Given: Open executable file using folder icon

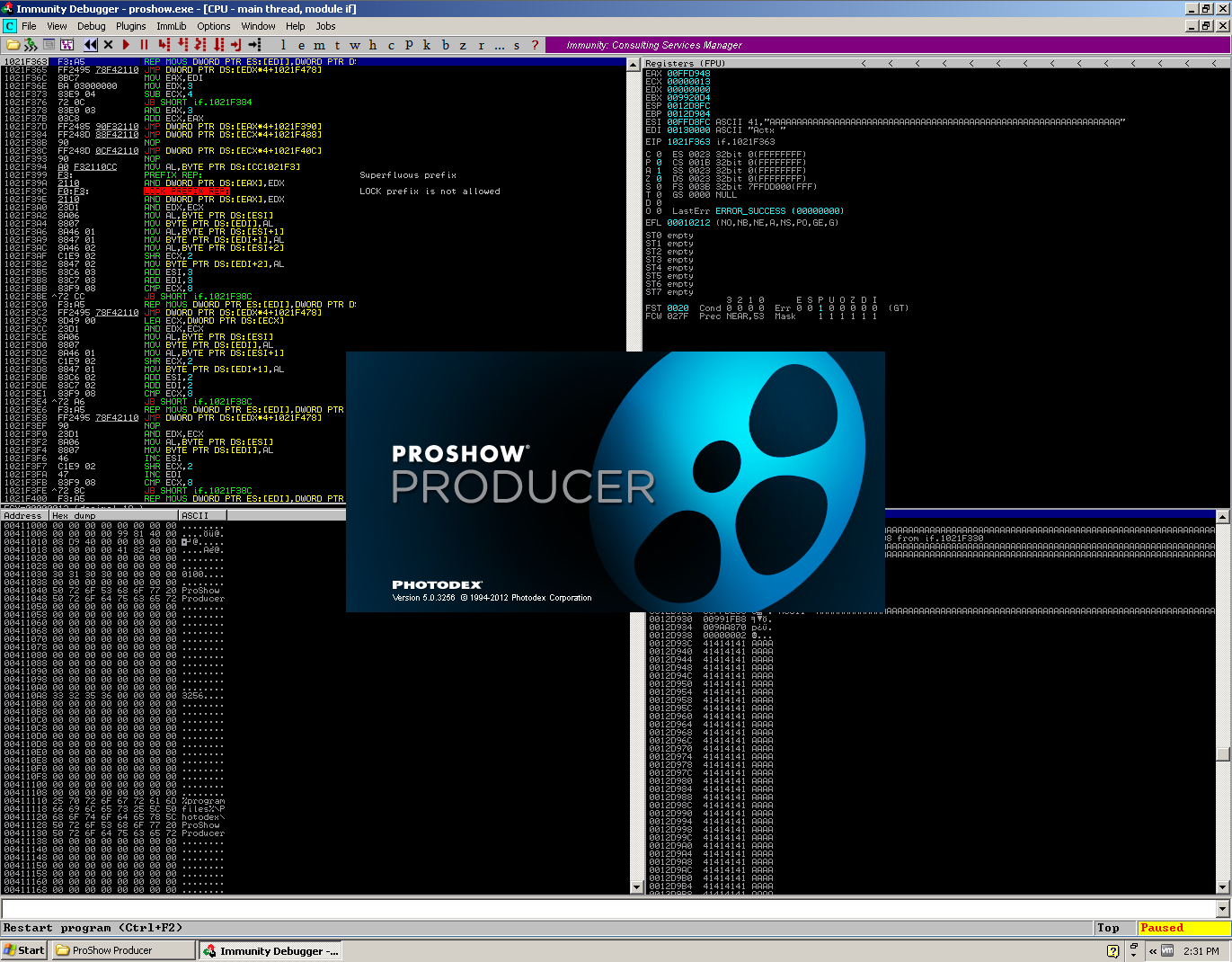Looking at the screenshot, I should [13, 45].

|---|

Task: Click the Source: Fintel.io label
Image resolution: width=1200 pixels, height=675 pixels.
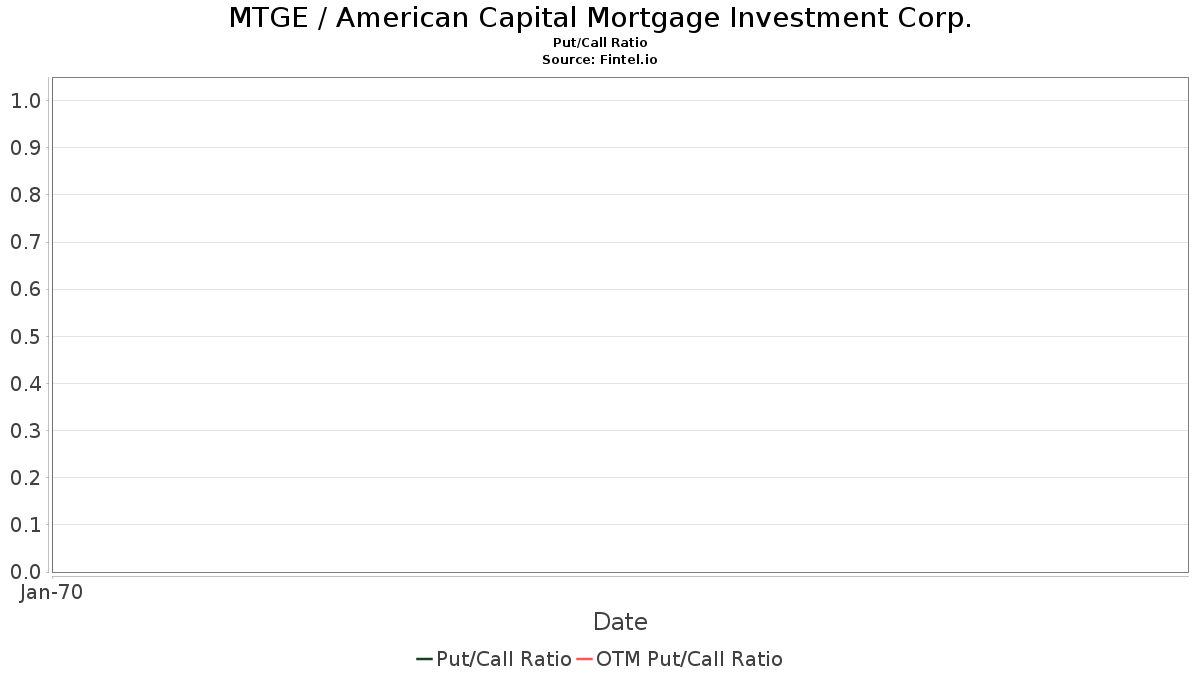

|---|

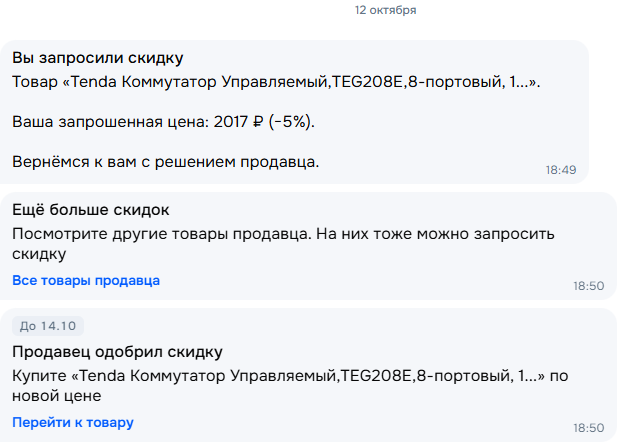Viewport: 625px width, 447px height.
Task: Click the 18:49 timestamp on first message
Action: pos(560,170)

|---|

## What this task involves
Return the span of lines in the data above that opens at the line with "Task: Click the Source: Fintel.io label" and closes at the line with "Image resolution: width=1200", exactly, ends included, nothing else.

## Expected output
Task: Click the Source: Fintel.io label
Image resolution: width=1200 pixels, height=675 pixels.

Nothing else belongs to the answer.